Crisi libica. Berlusconi premier degli indecisi, con poche idee ma confuse

ROMA – I guai non gli fanno dormire sonni tranquilli. Le bombe dell’alleanza occidentale sulla Libia lo hanno colto di sorpresa. Ma è un eufemismo giornalistico. La realtà è che il magnate di Arcore non può stupirsi di niente perché letteralmente non sa mai che pesci prendere. Il governo degli inetti si è trovato e si trova nella più profonda incapacità di gestire una crisi internazionale. Come sottolineava ieri sera Francesco Rutelli a “Ballarò” le dichiarazioni dell’accoppiata del nulla Berlusconi-Frattini, in appena cinque giorni, hanno mostrato cinque idee diverse sulla crisi libica. E continuano a contraddirsi a vicenda.

La Francia ci considera nullità

Secondo un cervello pensante, forse Nicolas Sarkozy avrebbe spinto per il bombardamento di Bengasi se al posto dell’Italia ci fossero state la Germania o la Gran Bretagna? Certo che no. L’intervento francese è stato chiaramente finalizzato a sostituire l’Italia sul proscenio libico, tanto che la bandiera francese sventola sugli avamposti di Bengasi. E non andate a parlare degli italiani ai rivoltosi: ne sentireste delle belle. Così, il capolavoro politico del magnate di Arcore sarà completo. Come dice Crozza, ai francesi il petrolio, agli inglesi il territorio e agli italiani i profughi.

Ora Berlusconi, dopo un mese di silenzio e totale incomprensione della crisi libica, sta pensando seriamente di tornare sulla scena. A Palazzo Chigi stanno addirittura pensando ad una mediazione del premier direttamente con Gheddafi. Gli si prospetterebbe un’uscita di scena indolore con salvacondotto per l’estero. Ipotesi ilare.
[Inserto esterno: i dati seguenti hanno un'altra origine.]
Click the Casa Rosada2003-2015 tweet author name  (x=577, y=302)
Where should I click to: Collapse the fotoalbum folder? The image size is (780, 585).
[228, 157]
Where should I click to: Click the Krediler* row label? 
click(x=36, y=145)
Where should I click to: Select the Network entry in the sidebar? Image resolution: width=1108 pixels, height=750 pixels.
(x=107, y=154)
Il governo degli inetti si è impantanato nella più terribile delle situazioni: incapace di scorgere gli scenari del Maghreb non solo per mancanza di esperienza ma per profondo disinteresse ed incultura, tutto preso com’è dalle sue vicende giudiziarie e dai tentativi (in via di realizzazione) di bloccare i processi Mills e Mediatrade.

Le critiche dei Vescovi

Una lucida analisi delle incapacità di questo governo viene oggi offerta anche dal quotidiano dei vescovi italiani “Avvenire”, secondo cui, una volta che il comando delle operazioni sarà assunto dalla Nato, come vorrebbe il nostro Esecutivo, “è probabile che la Nato chieda di sfruttare a pieno l’ineguagliabile posizione strategica dell’Italia nel Mediterraneo e di avere da noi una partecipazioni ‘senza se e senza ma’ (non del genere vado volo, ma forse non sparo). Quella atlantica è una alleanza dura e impegnativa non un autobus da cui si può salire e scendere”. Esattamente quello che Berlusconi teme di più.
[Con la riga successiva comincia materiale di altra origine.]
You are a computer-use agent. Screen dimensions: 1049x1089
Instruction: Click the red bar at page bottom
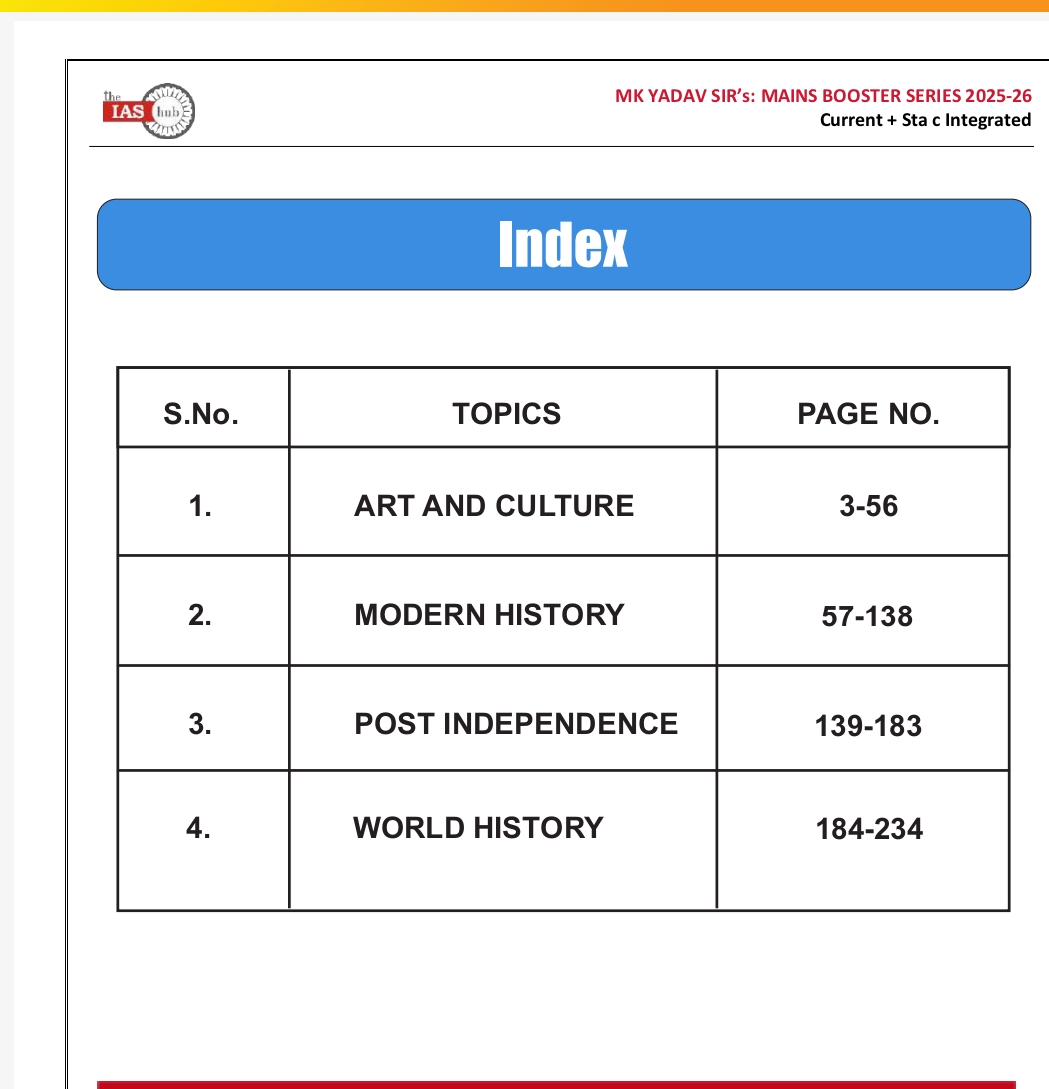coord(556,1083)
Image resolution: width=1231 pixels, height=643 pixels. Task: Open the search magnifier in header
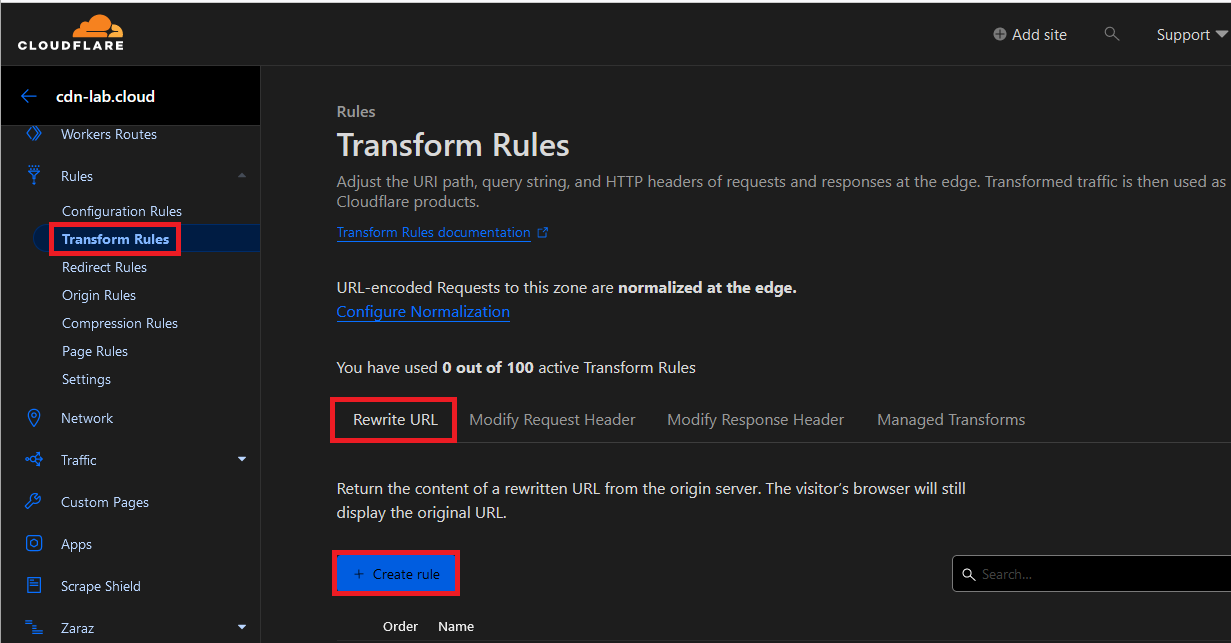[x=1112, y=34]
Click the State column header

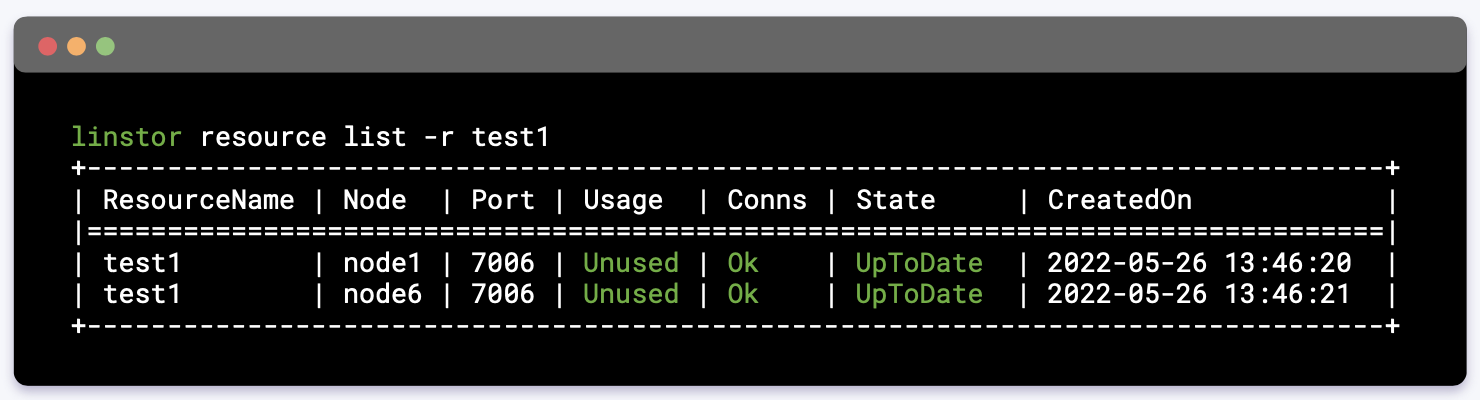pos(895,200)
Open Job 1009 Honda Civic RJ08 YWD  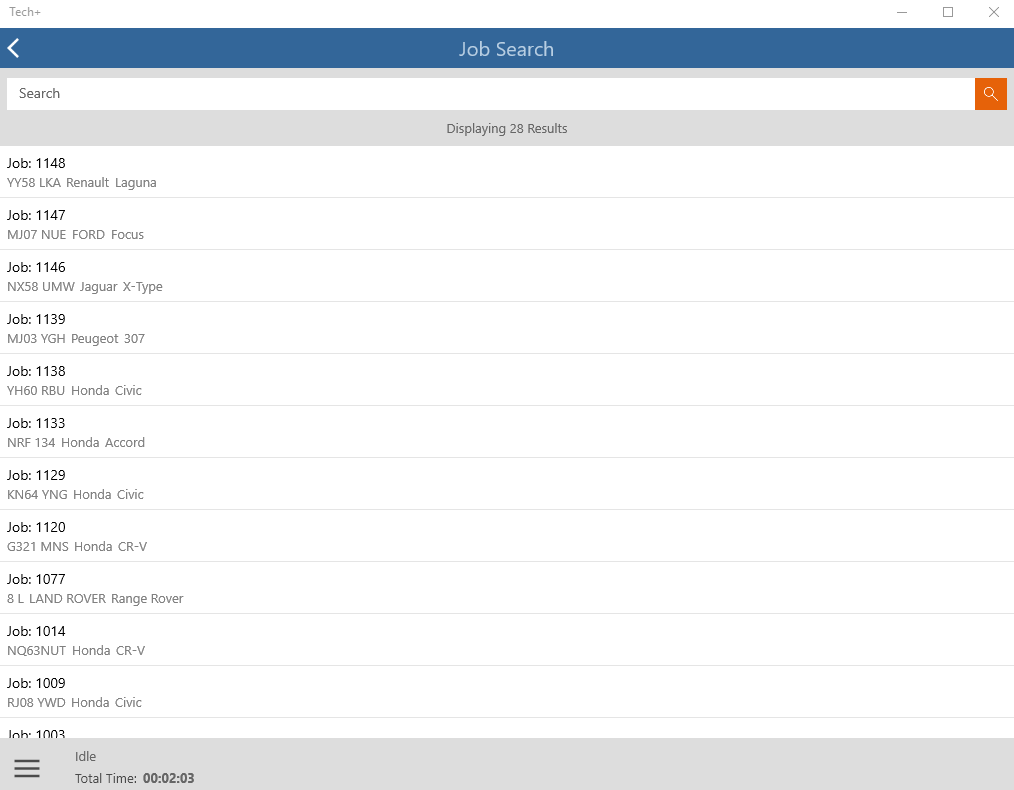coord(506,692)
Gheddafi passa all’incasso

D’altronde, Berlusconi si è ben inserito in un’alleanza che, fin dal principio, ha fatto acqua da tutte le parti. In questo, per la verità, è stato fortunato, perché poteva andare peggio. Ma vi ha aggiunto di suo il copyright, affinando il suo notorio screditamento agli occhi occidentali, per i quali il nostro Paese è importante perché ci mette la casa (le basi militari) e qualche suppellettile in caso di bisogno (una decina di aerei pronti all’uso). Ma meglio lasciare perdere l’influenza nelle decisioni strategiche, che sono proprie dei governi autorevoli. E intanto il raìs se la ride, sbeffeggiando il suo sodale di bisbocce. Mentre l’Alleanza non sa come proseguire in una vicenda nata male e proseguita peggio, anche per colpa dell’assenza italiana, i ribelli non riescono a scalfire il potere gheddafiano, anzi accusano rovine fra le installazioni e l’incerto potere civile nel frattempo insediatosi nei territori “liberati”.

Le armi della diplomazia

Dopo il tempo delle non decisioni, ora però il premier sembra essersi convinto che un “cessate il fuoco” duratura e reale possa aiutare il suo governo a tornare sulla scena. Anche perché, come al solito, è la Lega che spinge in questa direzione. Assumendo la direzione del conflitto, la Nato seguirebbe la norma del “consenso”: ogni decisione, soprattutto quelle militari, devono trovare l’accordo unanime. E questo sarebbe l’unico modo per ridare un briciolo di dignità internazionale al nostro Paese. Ammesso che con l’accoppiata Berlusconi-Frattini ciò sia possibile.